GIVEN PROBLEM:
Pick out each line of the material that contains the word "This", and copy those lines unchanged.

_ _ _

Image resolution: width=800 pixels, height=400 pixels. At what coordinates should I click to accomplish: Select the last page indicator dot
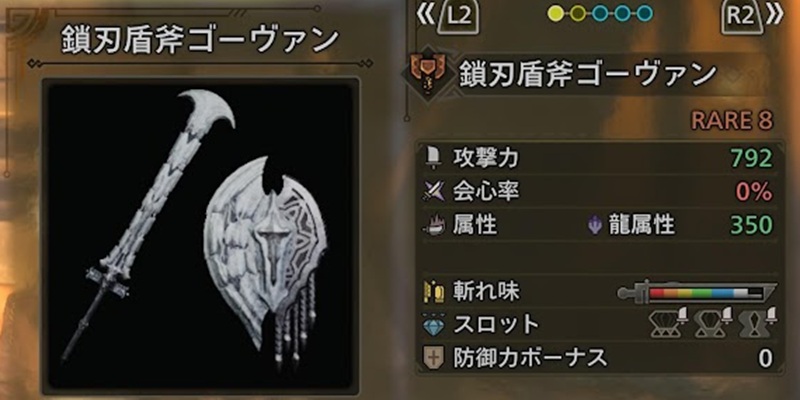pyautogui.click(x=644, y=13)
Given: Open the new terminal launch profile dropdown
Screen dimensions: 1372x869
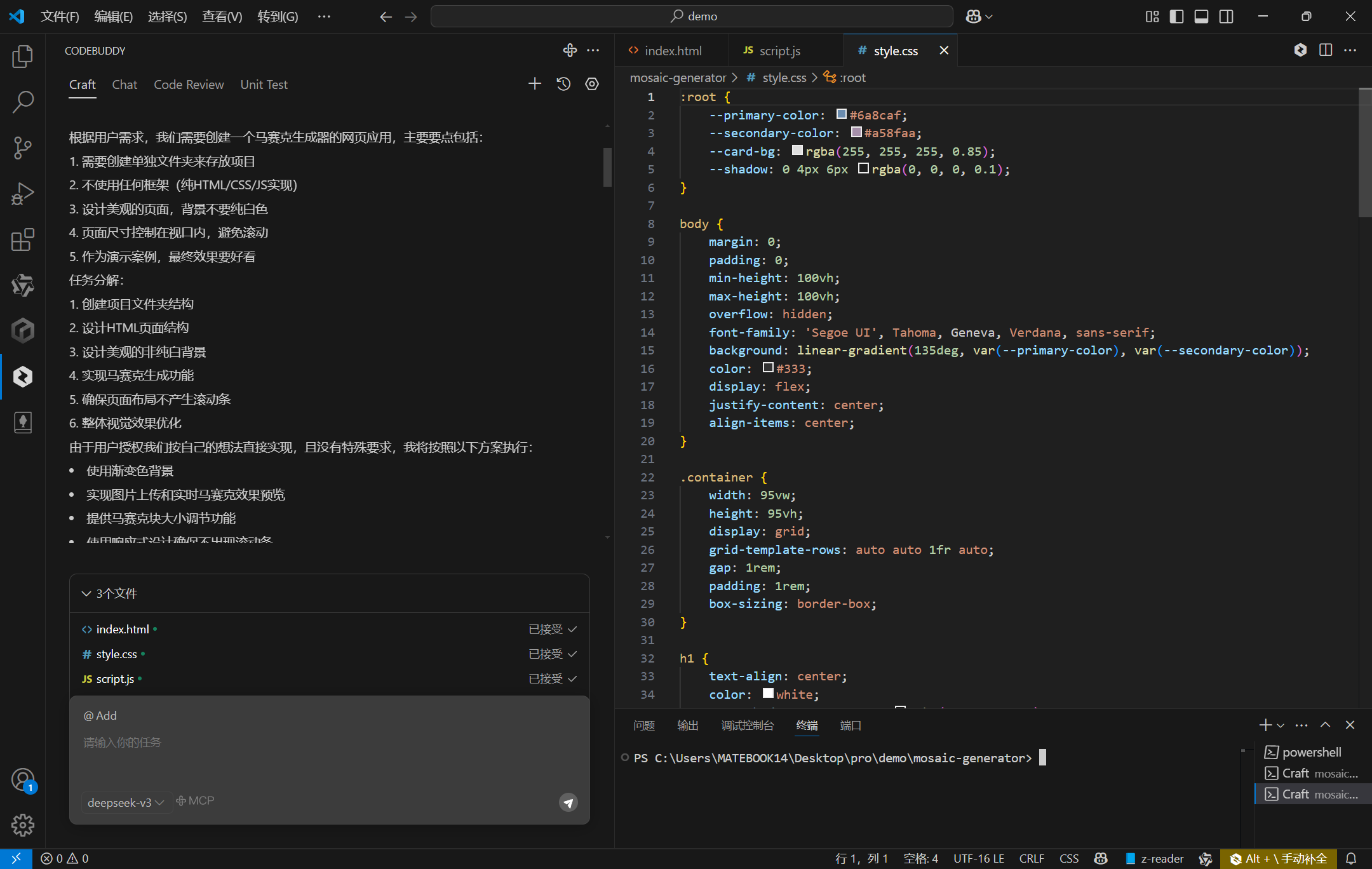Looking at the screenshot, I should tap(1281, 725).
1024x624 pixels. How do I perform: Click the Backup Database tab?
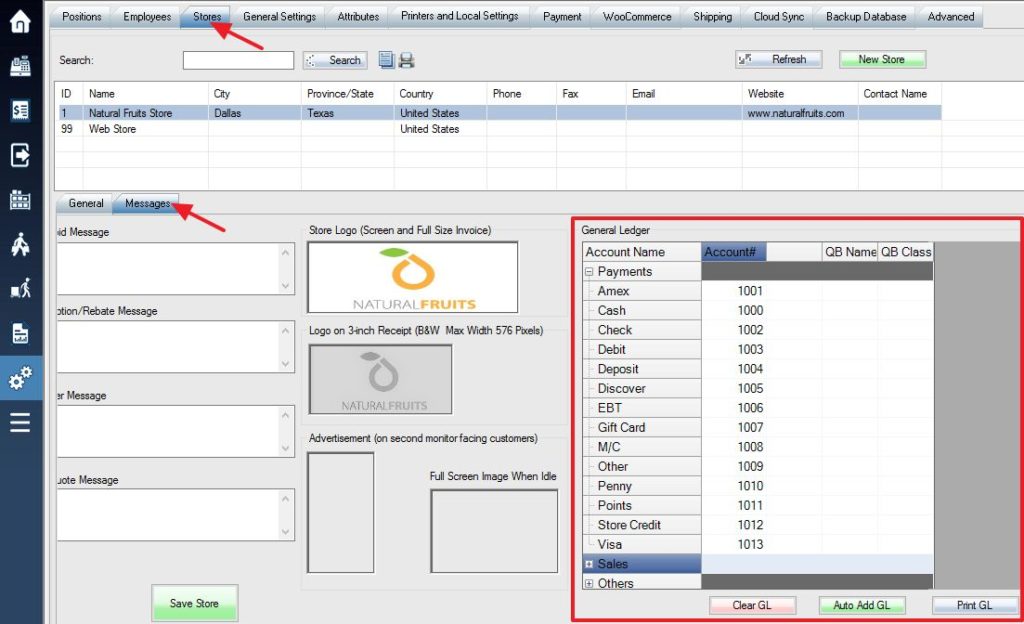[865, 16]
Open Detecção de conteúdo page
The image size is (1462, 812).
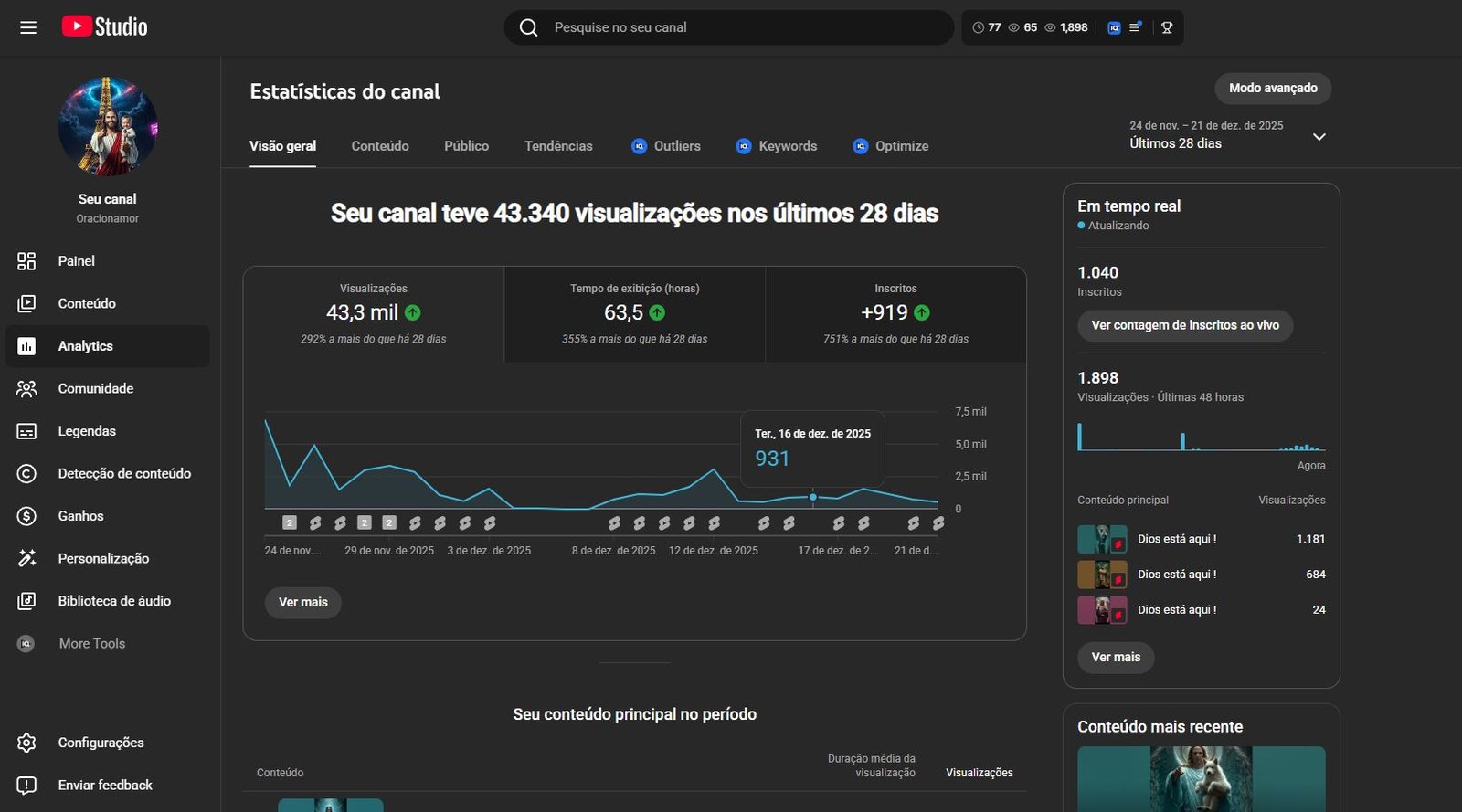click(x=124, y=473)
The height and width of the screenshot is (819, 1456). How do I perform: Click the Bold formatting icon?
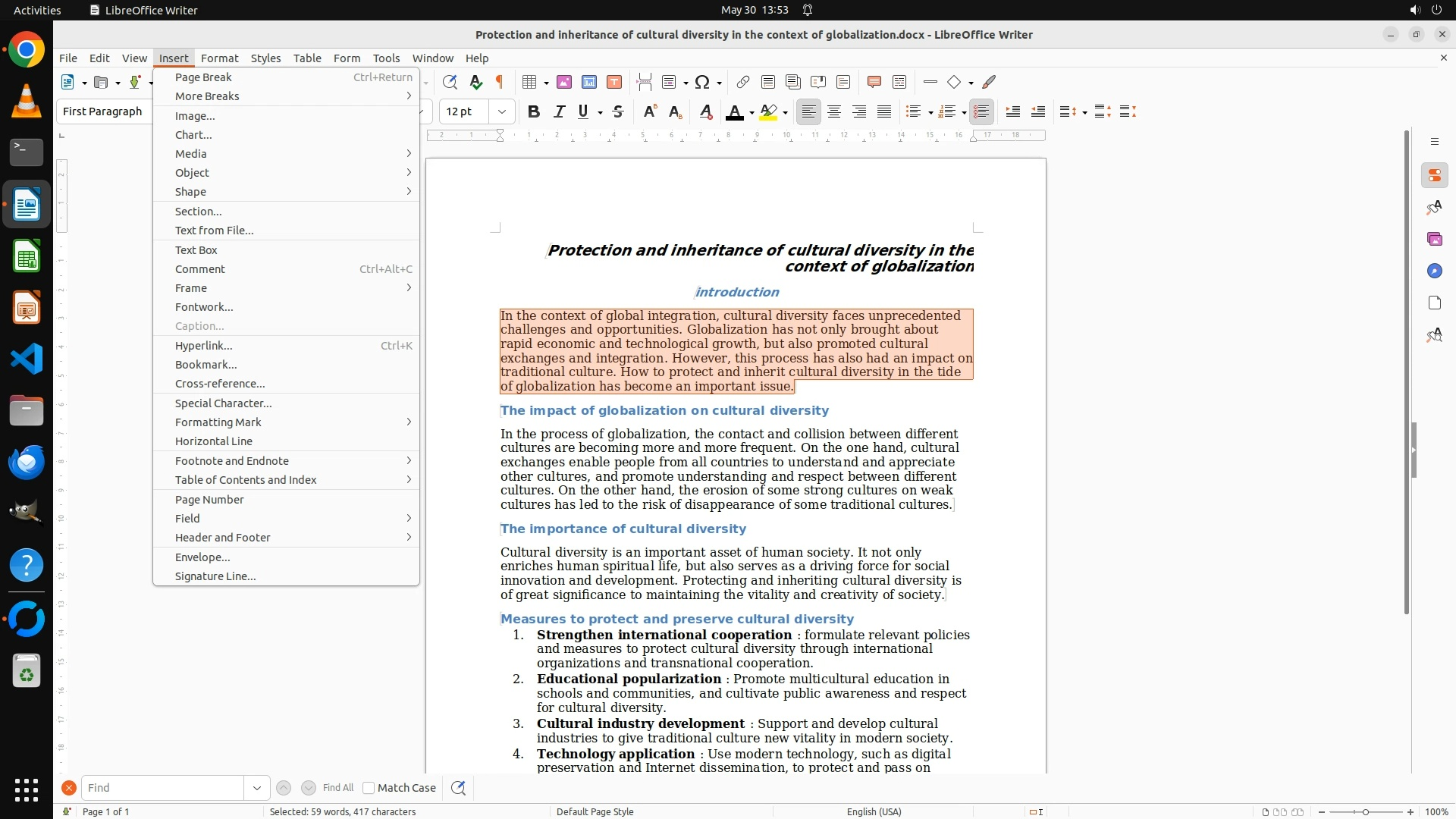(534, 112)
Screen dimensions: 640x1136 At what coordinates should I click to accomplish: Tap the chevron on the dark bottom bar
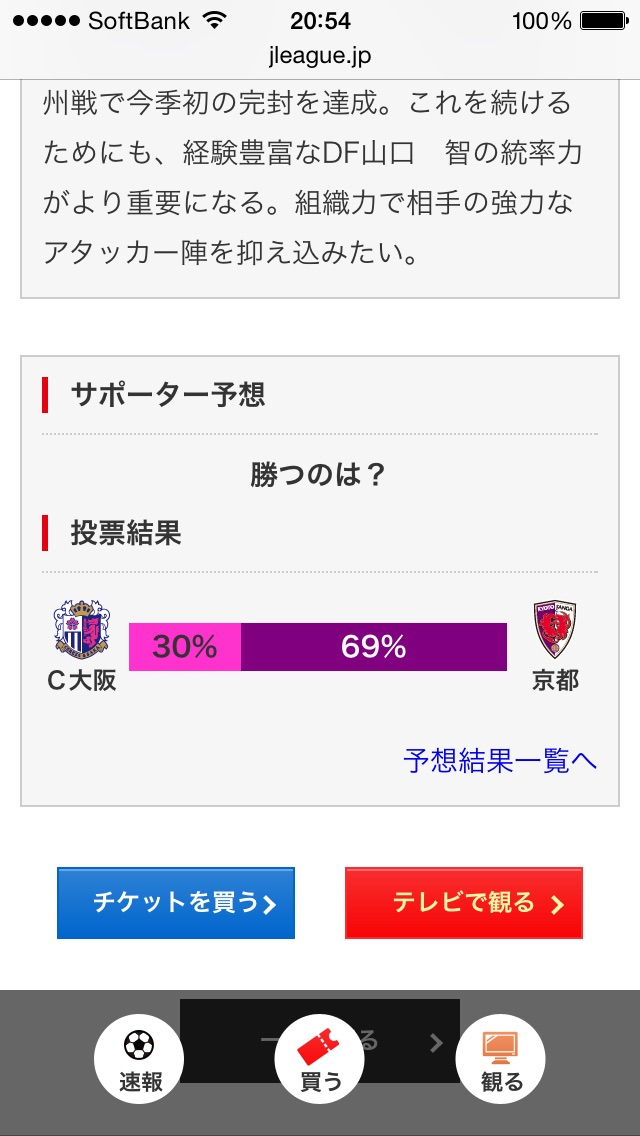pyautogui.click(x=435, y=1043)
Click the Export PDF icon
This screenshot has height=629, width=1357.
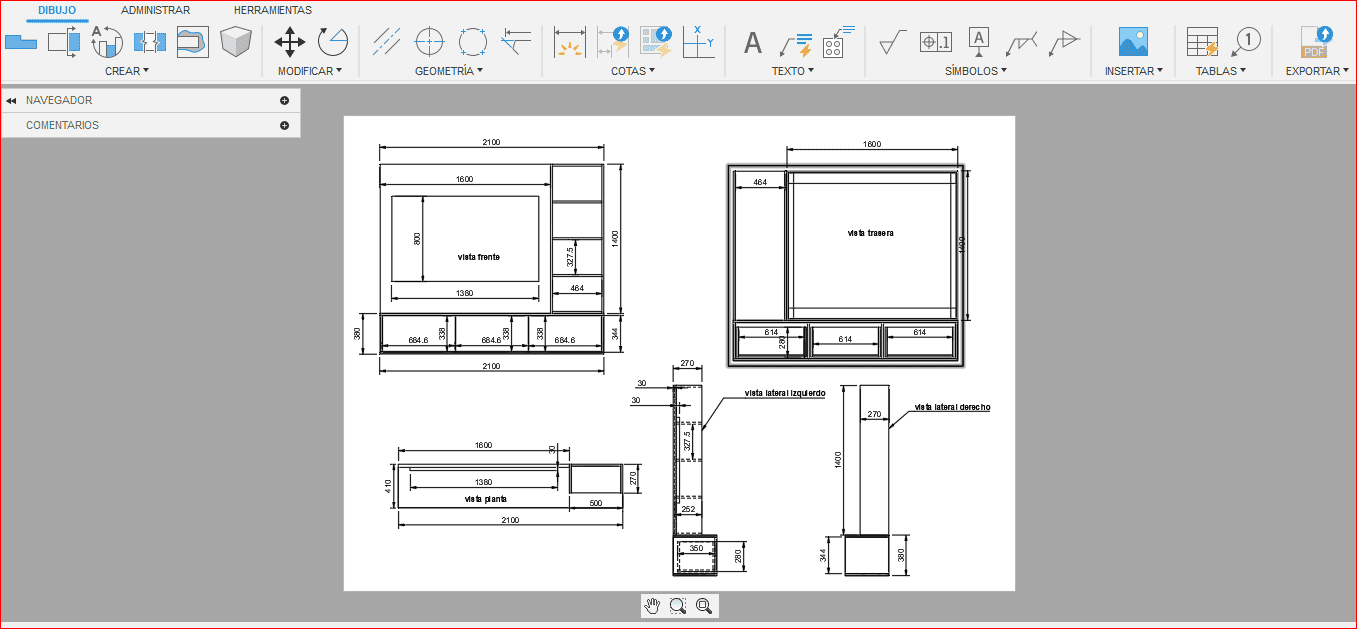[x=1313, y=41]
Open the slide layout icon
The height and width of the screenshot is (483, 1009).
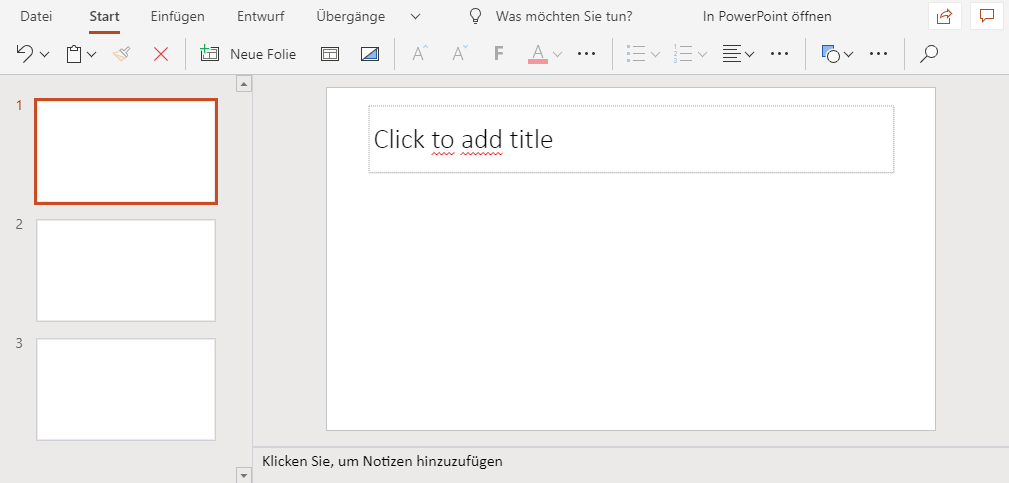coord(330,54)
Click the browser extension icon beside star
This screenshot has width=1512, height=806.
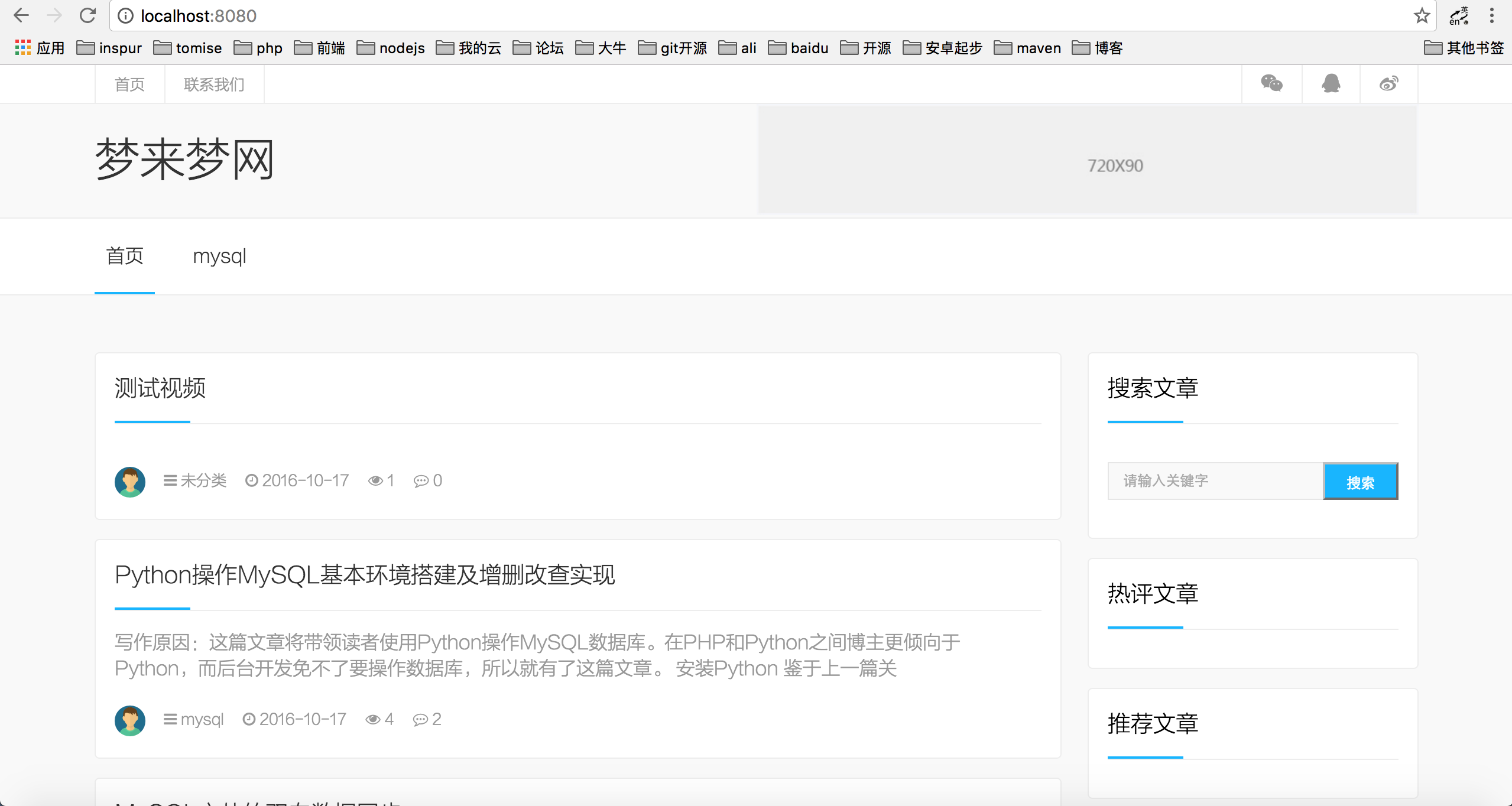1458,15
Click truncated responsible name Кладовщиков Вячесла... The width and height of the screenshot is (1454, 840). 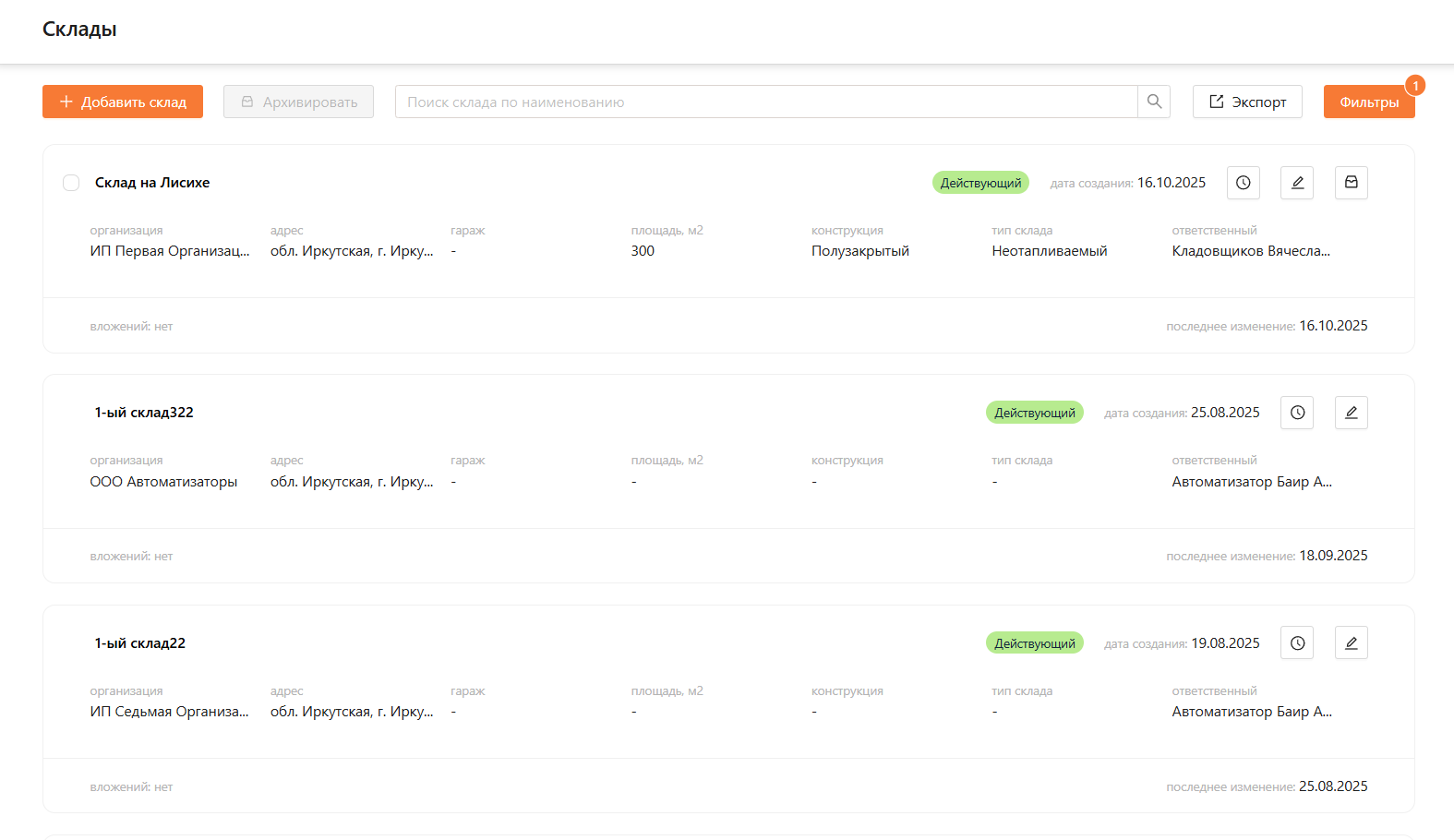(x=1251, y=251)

_ _ _

OUTPUT BELOW:
This screenshot has height=629, width=1357.
This screenshot has width=1512, height=806.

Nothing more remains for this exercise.